··· Source text

12. The affidavit of Mr. Gutierrez identifies him as the Director of Advertising for the News-Journal since July 31, 1986, with duties which include supervision of advertising sales. He states he is generally responsible for acceptance or rejection of advertising for the newspaper. He related that when Mr. Childers submitted advertisements relating to Lost Bay Trading Company, he asked for documentation to support statements that Mr. Cronley had an interest in Lost Bay Trading Co., Inc., and that the proposed purchase by Lost Bay was for $3,000 per acre. In response, Mr. Childers delivered some seven documents: (a) a 1988 annual report of the Lost Bay Corporation to the Secretary of State showing Mr. Cronley as Vice-President and Treasurer; (b) Articles of Incorporation of Lost Bay showing Mr. Cronley as incorporator; (c) public disclosure of financial interests of James D. Cronley showing a 50% interest in Lost Bay; (d) proposal of Lost Bay for the stimulation of Ellyson Industrial Park dated February 14, 1984; (e) minutes of meeting of Pensacola-Escambia Development Commission dated February 22, 1984; (f) minutes of P-E Development Commission dated April 24, 1984; and (g) minutes of P-E Development Commission dated April 25, 1984. With regard to the advertisement pertaining to Port Royal, he requested Childers to furnish documentation that FSLIC took control of Port Royal condos and he furnished a certified copy of a conveyance and Partial Assignment of Lease recorded in the public records. Also, in connection with the ad that Cronley’s charges against Childers “proven false,” the affiant asked for documentation that the charges were proven false. He submitted a report of Advocate’s recommendation to the Ethics Commission filed with the Ethics Commission on August 29, 1988. He questioned the use of the word “false” in reference to charges that were said to be “unfounded.” He states that Mr. Childers submitted Webster’s Dictionary showing “false” and “unfounded” as synonyms. It is further stated that all statements in the advertisements were represented by Mr. Childers as true, and that the affiant did not know that any of the statements in the advertisements were false and had no reason to believe any of the statements were false.

······

* Stated task 1 *
In the affidavit passage, what did Mr. Childers submit to show that "false" and "unfounded" are synonyms?
The affidavit passage and the rows are two unrelated pieces of material.

··· Records for the exercise

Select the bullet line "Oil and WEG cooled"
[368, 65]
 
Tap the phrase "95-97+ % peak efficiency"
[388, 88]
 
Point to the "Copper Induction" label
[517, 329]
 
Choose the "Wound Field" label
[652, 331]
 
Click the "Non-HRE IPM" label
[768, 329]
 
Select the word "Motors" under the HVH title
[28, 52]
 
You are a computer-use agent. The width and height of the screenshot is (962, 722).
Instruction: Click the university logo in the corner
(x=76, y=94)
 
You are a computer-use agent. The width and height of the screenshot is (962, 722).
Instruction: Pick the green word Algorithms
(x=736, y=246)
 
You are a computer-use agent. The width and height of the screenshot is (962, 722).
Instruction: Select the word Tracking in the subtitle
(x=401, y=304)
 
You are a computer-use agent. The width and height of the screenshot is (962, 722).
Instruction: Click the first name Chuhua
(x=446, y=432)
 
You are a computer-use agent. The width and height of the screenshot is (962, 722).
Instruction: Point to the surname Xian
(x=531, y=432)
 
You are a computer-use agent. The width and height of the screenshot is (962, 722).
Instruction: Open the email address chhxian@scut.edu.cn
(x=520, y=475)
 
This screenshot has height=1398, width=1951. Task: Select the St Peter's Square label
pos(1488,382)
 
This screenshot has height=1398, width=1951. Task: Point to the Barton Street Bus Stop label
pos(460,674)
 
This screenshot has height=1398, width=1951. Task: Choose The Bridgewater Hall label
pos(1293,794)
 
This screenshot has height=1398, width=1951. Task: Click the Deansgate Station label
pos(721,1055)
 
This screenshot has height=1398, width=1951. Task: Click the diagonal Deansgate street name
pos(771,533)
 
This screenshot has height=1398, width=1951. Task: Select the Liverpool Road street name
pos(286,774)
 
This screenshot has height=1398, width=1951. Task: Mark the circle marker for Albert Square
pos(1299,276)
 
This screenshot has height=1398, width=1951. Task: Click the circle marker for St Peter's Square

······

* Stated task 2 *
Identify every line of the rows that contains the string "label".

* Complete output 1 *
Webster's Dictionary.

* Complete output 2 *
Point to the "Copper Induction" label
Choose the "Wound Field" label
Click the "Non-HRE IPM" label
This screenshot has height=1398, width=1951. Task: Select the St Peter's Square label
This screenshot has height=1398, width=1951. Task: Point to the Barton Street Bus Stop label
This screenshot has height=1398, width=1951. Task: Choose The Bridgewater Hall label
This screenshot has height=1398, width=1951. Task: Click the Deansgate Station label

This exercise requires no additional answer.